Let x = side of square
2(.5x) + 2x = 39
3x = 39
x = 13
x^2 = ?
the area of the original square piece of paper are 169
Let's denote the side length of the original square piece of paper as x cm.
When the paper is folded in half vertically, the resulting rectangle has a perimeter of 39 cm. Since the length of the rectangle is equal to one side of the original square piece, it is x/2 cm. The width of the rectangle is also x/2 cm.
The perimeter of a rectangle is given by the formula P = 2(length + width). So we have:
39 cm = 2(x/2 + x/2)
Simplifying the equation, we get:
39 cm = x
Therefore, the side length of the square piece of paper is 39 cm.
The area of a square is given by the formula A = side^2. Plugging in the value we just found, we have:
A = (39 cm)^2
A = 1521 cm^2
Therefore, the area of the original square piece of paper is 1521 square centimeters.
To find the area of the original square piece of paper, we need to determine the length of one side of the square.
Let's assume that the length of one side of the square is "x" cm.
When the square is folded in half vertically, the resulting rectangle has a perimeter of 39 cm.
Since the rectangle's perimeter is the sum of all its sides, we can deduce that the sum of the two shorter sides of the rectangle is equal to the length of one side of the original square.
So, the sum of the two shorter sides of the rectangle is 2x cm.
Since the longer side of the rectangle is formed by folding the square in half, its length is "2x" cm.
The perimeter of the rectangle is given as 39 cm, so we can write the following equation:
2x + 2x + 39 = 39
Simplifying this equation:
4x + 39 = 39
4x = 0
Dividing both sides of the equation by 4, we find:
x = 0
This result indicates that something went wrong in the calculations. It is not possible for the length of one side of the square to be zero.

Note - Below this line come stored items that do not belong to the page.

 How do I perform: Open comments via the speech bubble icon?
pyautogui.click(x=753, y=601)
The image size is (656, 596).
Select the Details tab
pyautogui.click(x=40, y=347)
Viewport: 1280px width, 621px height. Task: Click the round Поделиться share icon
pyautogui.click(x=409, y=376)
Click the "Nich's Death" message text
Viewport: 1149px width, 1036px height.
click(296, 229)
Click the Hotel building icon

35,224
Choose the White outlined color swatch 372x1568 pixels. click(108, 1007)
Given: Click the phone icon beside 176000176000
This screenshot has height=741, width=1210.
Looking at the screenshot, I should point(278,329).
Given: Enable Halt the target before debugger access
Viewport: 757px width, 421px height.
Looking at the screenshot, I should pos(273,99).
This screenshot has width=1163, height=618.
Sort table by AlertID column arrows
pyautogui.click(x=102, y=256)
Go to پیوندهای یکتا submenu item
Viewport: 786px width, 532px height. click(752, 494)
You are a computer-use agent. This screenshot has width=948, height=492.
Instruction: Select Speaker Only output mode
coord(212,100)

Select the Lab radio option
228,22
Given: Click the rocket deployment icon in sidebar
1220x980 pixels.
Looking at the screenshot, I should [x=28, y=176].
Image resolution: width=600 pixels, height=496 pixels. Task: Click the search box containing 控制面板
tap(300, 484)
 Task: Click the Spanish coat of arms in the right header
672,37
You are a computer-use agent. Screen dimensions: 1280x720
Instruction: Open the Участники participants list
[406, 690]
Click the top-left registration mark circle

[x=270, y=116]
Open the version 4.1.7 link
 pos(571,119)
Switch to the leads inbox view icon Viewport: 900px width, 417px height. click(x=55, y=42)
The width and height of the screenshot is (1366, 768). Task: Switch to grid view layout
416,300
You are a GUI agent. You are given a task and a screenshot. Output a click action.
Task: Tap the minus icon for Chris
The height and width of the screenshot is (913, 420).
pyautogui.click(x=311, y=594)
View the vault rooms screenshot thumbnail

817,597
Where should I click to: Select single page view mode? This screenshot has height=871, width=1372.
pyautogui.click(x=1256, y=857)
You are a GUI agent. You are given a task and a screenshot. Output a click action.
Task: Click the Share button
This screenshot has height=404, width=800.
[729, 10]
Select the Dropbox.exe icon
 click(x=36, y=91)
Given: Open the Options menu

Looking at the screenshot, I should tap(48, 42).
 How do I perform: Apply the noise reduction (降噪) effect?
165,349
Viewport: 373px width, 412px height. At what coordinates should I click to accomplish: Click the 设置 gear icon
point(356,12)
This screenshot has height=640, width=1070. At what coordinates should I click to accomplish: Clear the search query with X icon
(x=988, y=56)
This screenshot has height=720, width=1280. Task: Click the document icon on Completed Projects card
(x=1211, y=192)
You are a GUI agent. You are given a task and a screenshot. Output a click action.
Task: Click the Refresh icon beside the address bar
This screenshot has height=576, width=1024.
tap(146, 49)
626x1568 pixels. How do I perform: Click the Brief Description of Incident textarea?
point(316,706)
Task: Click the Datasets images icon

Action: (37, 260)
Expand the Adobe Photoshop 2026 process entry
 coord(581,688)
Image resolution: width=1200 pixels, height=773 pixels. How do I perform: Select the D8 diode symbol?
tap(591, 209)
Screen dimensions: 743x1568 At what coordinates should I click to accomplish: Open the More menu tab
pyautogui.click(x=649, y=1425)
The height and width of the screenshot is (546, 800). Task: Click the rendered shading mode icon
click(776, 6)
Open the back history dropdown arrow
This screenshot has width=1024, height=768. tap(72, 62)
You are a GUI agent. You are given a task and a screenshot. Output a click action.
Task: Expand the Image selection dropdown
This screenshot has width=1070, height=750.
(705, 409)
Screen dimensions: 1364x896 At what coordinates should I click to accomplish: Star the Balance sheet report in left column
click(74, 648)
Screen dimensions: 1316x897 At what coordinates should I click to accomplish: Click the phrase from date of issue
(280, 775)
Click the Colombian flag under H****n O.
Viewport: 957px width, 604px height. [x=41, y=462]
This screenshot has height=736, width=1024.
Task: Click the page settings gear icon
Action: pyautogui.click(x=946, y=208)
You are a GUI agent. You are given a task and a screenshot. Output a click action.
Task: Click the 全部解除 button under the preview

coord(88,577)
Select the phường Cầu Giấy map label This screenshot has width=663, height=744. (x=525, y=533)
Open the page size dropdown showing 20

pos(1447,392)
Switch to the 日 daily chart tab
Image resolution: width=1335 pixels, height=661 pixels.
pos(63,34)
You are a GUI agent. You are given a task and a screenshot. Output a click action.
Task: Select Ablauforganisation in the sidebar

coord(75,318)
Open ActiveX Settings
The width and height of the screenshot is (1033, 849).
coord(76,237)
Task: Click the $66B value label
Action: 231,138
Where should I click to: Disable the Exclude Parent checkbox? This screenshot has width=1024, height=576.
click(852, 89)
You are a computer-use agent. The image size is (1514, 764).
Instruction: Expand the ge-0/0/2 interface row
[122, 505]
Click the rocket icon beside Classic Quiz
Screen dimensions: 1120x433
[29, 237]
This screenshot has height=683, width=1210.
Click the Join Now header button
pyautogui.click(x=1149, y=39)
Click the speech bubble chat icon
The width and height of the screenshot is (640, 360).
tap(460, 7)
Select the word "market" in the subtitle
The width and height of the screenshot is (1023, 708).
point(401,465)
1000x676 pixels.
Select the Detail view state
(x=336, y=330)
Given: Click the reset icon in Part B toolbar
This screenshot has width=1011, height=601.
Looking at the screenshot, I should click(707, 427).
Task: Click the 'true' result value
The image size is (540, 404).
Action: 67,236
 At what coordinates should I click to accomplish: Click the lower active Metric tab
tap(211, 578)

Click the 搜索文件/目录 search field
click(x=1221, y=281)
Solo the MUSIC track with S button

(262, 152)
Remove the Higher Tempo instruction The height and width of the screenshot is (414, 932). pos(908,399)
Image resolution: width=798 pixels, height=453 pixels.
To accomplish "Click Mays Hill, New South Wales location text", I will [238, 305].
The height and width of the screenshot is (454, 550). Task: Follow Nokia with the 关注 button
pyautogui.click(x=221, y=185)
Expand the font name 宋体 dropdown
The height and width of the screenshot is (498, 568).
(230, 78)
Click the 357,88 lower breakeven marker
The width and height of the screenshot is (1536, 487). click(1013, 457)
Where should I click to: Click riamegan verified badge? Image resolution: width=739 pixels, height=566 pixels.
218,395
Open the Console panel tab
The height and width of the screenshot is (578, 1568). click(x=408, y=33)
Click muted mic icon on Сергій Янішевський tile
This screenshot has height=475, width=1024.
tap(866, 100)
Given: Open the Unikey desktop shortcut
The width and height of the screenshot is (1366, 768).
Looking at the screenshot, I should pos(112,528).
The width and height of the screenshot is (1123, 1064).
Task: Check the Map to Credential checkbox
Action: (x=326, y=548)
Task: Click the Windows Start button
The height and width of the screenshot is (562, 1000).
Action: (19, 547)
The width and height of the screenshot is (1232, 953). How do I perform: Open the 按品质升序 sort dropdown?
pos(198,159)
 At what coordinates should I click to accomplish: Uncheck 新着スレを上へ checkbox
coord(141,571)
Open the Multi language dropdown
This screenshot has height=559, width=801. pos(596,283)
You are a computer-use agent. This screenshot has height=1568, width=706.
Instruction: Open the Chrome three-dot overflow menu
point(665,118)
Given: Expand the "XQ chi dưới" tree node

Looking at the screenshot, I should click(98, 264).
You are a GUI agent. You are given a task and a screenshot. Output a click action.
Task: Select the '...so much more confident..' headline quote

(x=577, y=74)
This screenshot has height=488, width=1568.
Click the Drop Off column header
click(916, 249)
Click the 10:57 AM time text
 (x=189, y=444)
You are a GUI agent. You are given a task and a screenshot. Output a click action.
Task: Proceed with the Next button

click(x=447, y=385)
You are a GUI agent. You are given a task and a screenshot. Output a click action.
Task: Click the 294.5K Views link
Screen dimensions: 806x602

However, let's revisit the equation and reason about the problem:
2x + 2x + 39 = 39
If we look closely, we can see that the sum of 2x and 2x is equal to 4x. Therefore, the equation can be rewritten as:
4x + 39 = 39
Subtracting 39 from both sides:
4x = 0
Dividing both sides of the equation by 4:
x = 0
This implies that the length of one side of the original square is zero. However, this is not possible since a square must have positive dimensions.
Therefore, the given information does not provide a valid solution to find the area of the original square piece of paper.